Таня долго не решала ничего. Несчастье так подавило и опустошило ее, что она совершенно потеряла себя. Несколько раз Авдей Петрович снова принимался за уговоры, раз даже насильно утащил ее на фабрику. Просто разбудил чуть свет и велел одеваться.

— Зачем? — удивилась Таня.

— Давай, давай! Быстренько! За медикаментами поедем.

Таня не поняла еще, что задумал старик, но послушно оделась и поехала с ним. Всю дорогу Авдей Петрович молчал. Говорить было не с кем, Насти не было с ними, она работала в третьей смене…

— Вот тебе, Яблонька, и аптека, приехали! — объявил, наконец, Авдей Петрович, подталкивая ее к выходу из троллейбуса, который остановился почти против самых ворот фабрики.

Старик показывал ей полировку мебели из ореха и красного дерева. На глазах Тани сказочно оживали древесные волокна и дерево становилось живым и глубоким. Утащив дверку шкафа в темный коридор, Авдей Петрович зажег неизвестно где добытый свечной огарок и, погасив электрический свет, показывал Тане дерево, слабо освещенное неярким, трепетным огоньком свечи.
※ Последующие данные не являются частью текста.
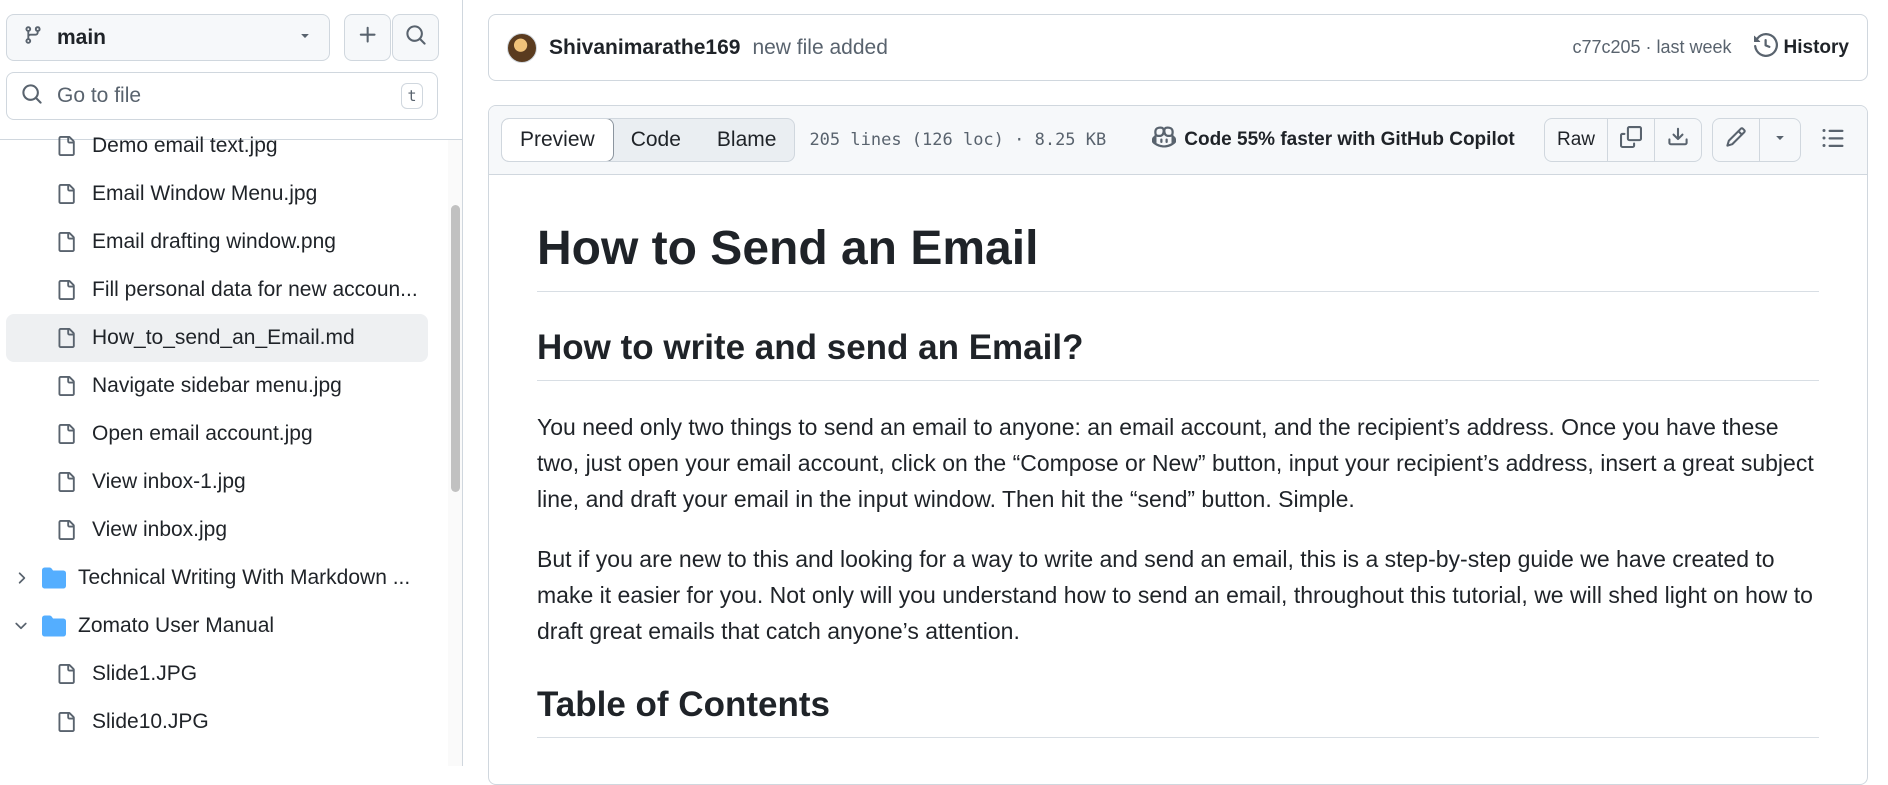  What do you see at coordinates (958, 140) in the screenshot?
I see `file-meta-info: 205 lines (126 loc) · 8.25 KB` at bounding box center [958, 140].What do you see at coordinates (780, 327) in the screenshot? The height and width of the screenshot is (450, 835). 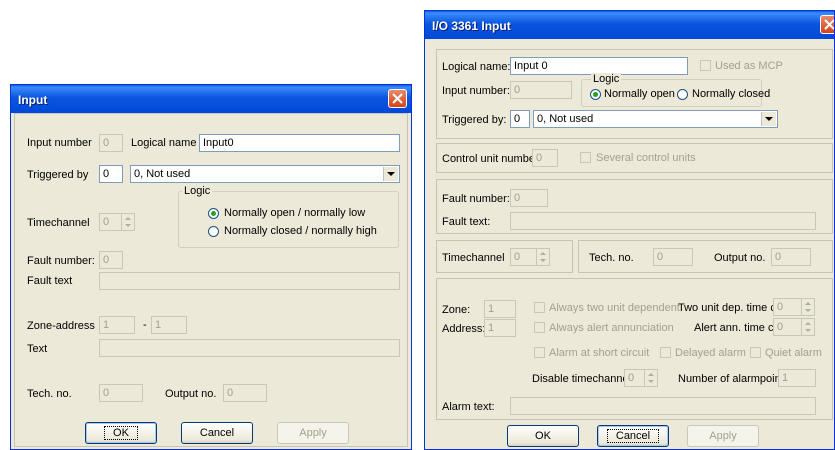 I see `alert-ann-time-value: 0` at bounding box center [780, 327].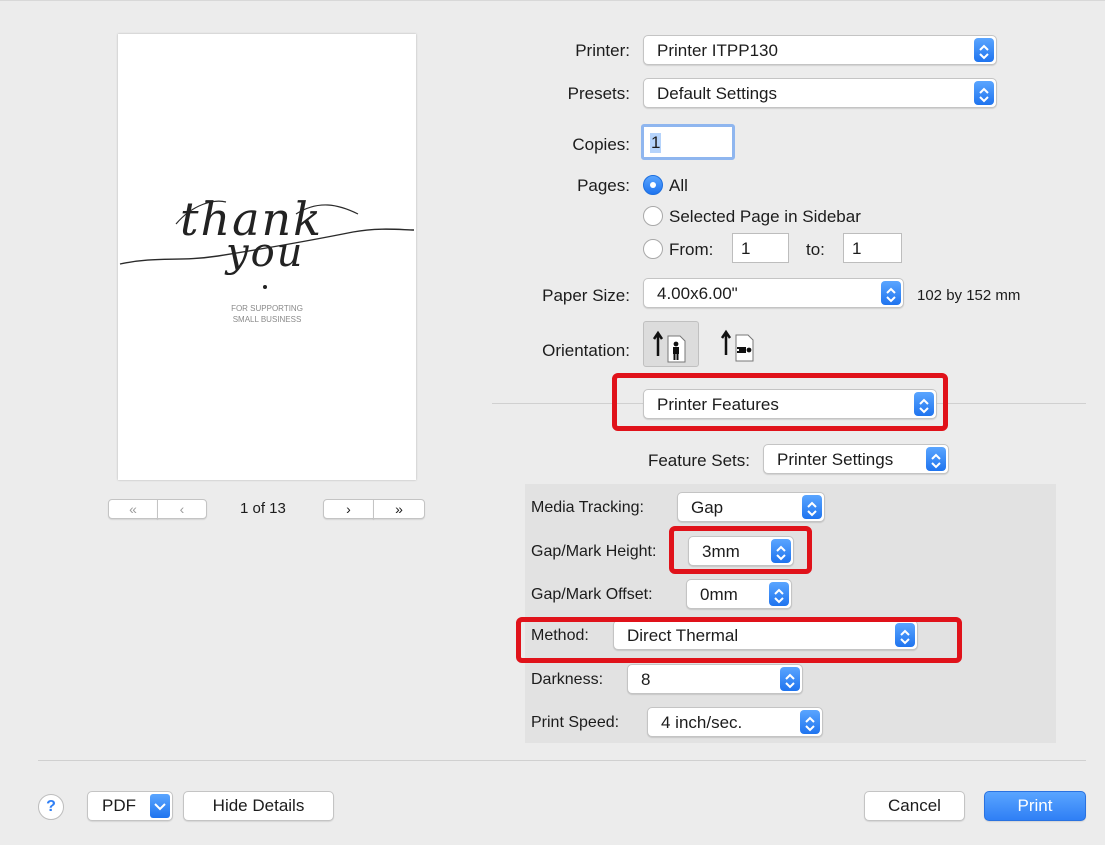 This screenshot has height=845, width=1105. What do you see at coordinates (601, 144) in the screenshot?
I see `copies-label: Copies:` at bounding box center [601, 144].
Оно неповторимо изменялось: по слоям, вспыхивая, разбегались крохотные алые звезды, и багровые полосы метались под тонким слоем полировки, как длинные языки бездымного пламени.

— Это тебе не хуже твоей Лунной, — убежденно говорил Авдей Петрович, — думай, думай, Яблонька, да решайся…

Но решить Таня ничего не могла. Она достала книгу Островского, читала ее, то проглатывая в несколько минут целые главы, то часами просиживая над одной страницей; и Павел Корчагин говорил с ней как живой: «Умей жить и тогда, когда жизнь становится невыносимой!»

«Жизнь надо начинать заново…» — долго, словно заучивая стихи, повторяла Таня.

Однажды ночью Авдей Петрович проснулся оттого, что в комнате горел свет. Он выглянул из-за ширмы. Таня сидела за столом. Испугавшись, она закрыла что-то руками.

— Ты чего это, Яблонька? — тревожно спросил старик.

— Не спится, — дрогнувшим голосом ответила Таня.